Amateur Observations of
Asteroid Didymos/Dimorphos, B. Gary, 16", Hereford Arizona
B. Gary, Latest Update: 2022.10.24, 05 UT
This web page is no longer being updated due
to lack of interest on my part. Plenty of others, especially on
DART's photometry team, are conducting observations so there's
no need for mine.
I neglected DART's impact of the asteroid Didymos's orbital
companion (Dimorphos) until Richard Hoagland asked if I was
observing it to detect changes after impact. He suggested that
Dimorphos might have been completely destroyed by the impact,
and wondered if I could do some observations to confirm this. So
I made my first observations Oct 01 (UT) and was able to observe
between clouds for ~ 2 hrs. Here's what I found:
Figure 1. Light curve for a 2-hour observing session.

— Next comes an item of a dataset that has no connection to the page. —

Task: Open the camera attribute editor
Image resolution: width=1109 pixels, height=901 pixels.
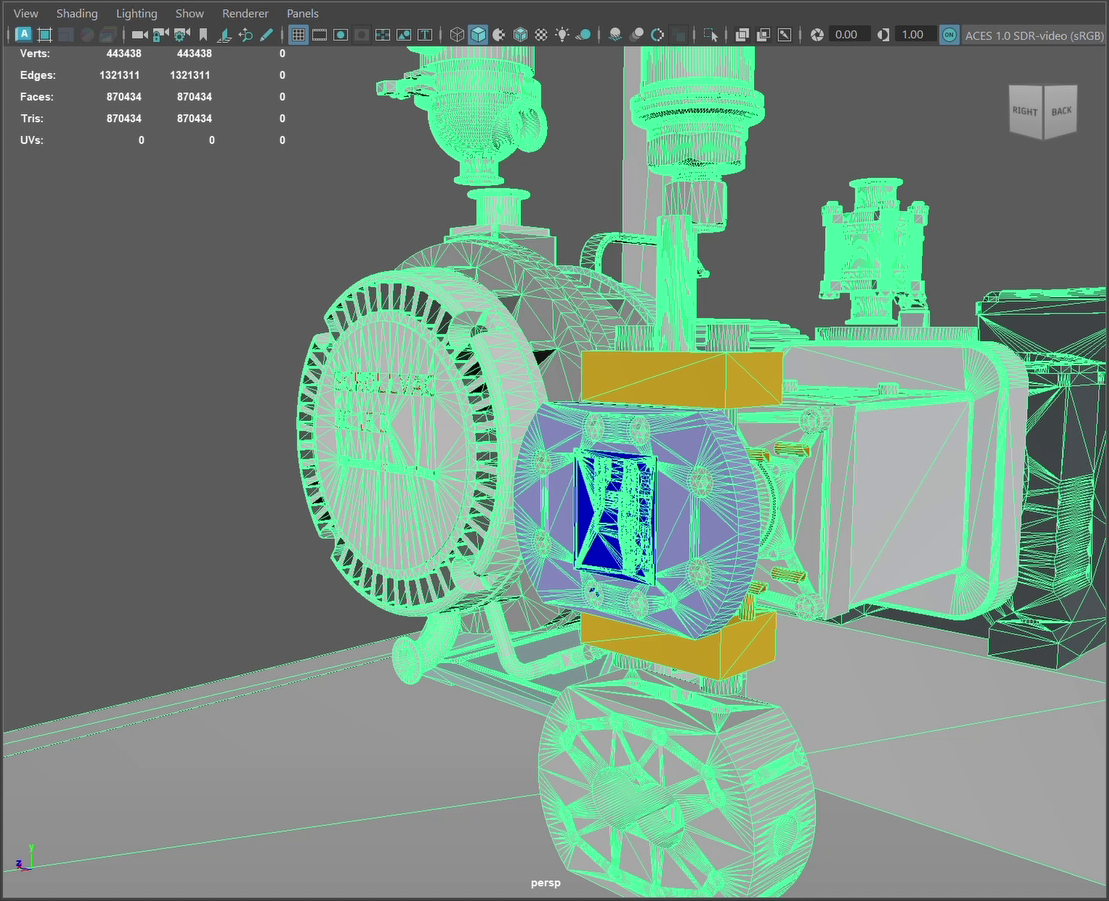Action: [180, 34]
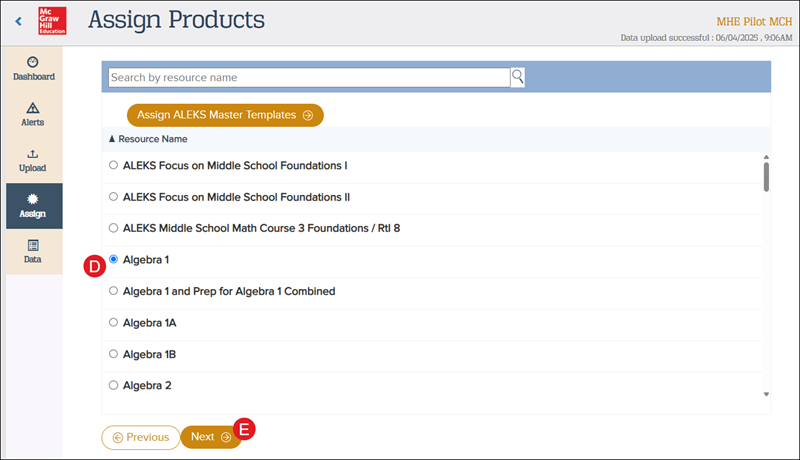
Task: Go to Upload in the sidebar
Action: 33,160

The "?" symbol indicates onset of a fade.
Three features are of
interest in this light curve: 1) a possible fade at 8.85 UT,
2) a possible brightening at 10.12 UT, and 3) a possible fade
starting after the brightening. (A
wild speculation: Features 2 and 3 are due to an orbiting dust
cloud producing forward scattering brightening before it
After more image sets are available I will try to derive a
Didymos rotation curve. The Didymos rotation variation can be
obtained by phase-folding with a 2.26-hr period, and deriving
a smoothed brightest-value curve. After subtracting that curve
from a LC like the one above the residuals would contain the
eclipse and transit features, which in-turn would allow for
eventual determination of the new orbital period for Dimorphos
(the smaller asteroid, that one that was impacted).
Update: October 2 (2nd observing session)
Figure 2. Light curve for 3 hours on October
Maybe this 1/2-hr, 3 % fade (centered on 9.11 UT) is a transit
or eclipse, that can eventually be used to determine if the
DART mission objective was achieved. All of my graphs have
been submitted to the DART team, which must be busily working
away with all their LC observations to solve this complicated
A trailing tail is present; maybe sideways and leading ones
are also present.
Figure 3. 3.5-minute of exposure. North up, east
left. FOV = 4.4 x 3.3 'arc. Asteroid motion is to left and
slightly up (e.g., ENE).
Update: October 3 (3rd
Figure 4. Light curve for 3 hours on
There's a fade feature from 9.3 to 10.4 UT (centered on
9.85 UT) with depth ~ 9 %. It's different in length and
depth compared with the fade feature on the previous day so
they are probably not associated with the same eclipse (or
transit). I have no idea how to explain them..
Figure 5. Still 3 tails, the longest one is 4.5
'arc long. North up, east left. FOV = 9.4x5.3 'arc.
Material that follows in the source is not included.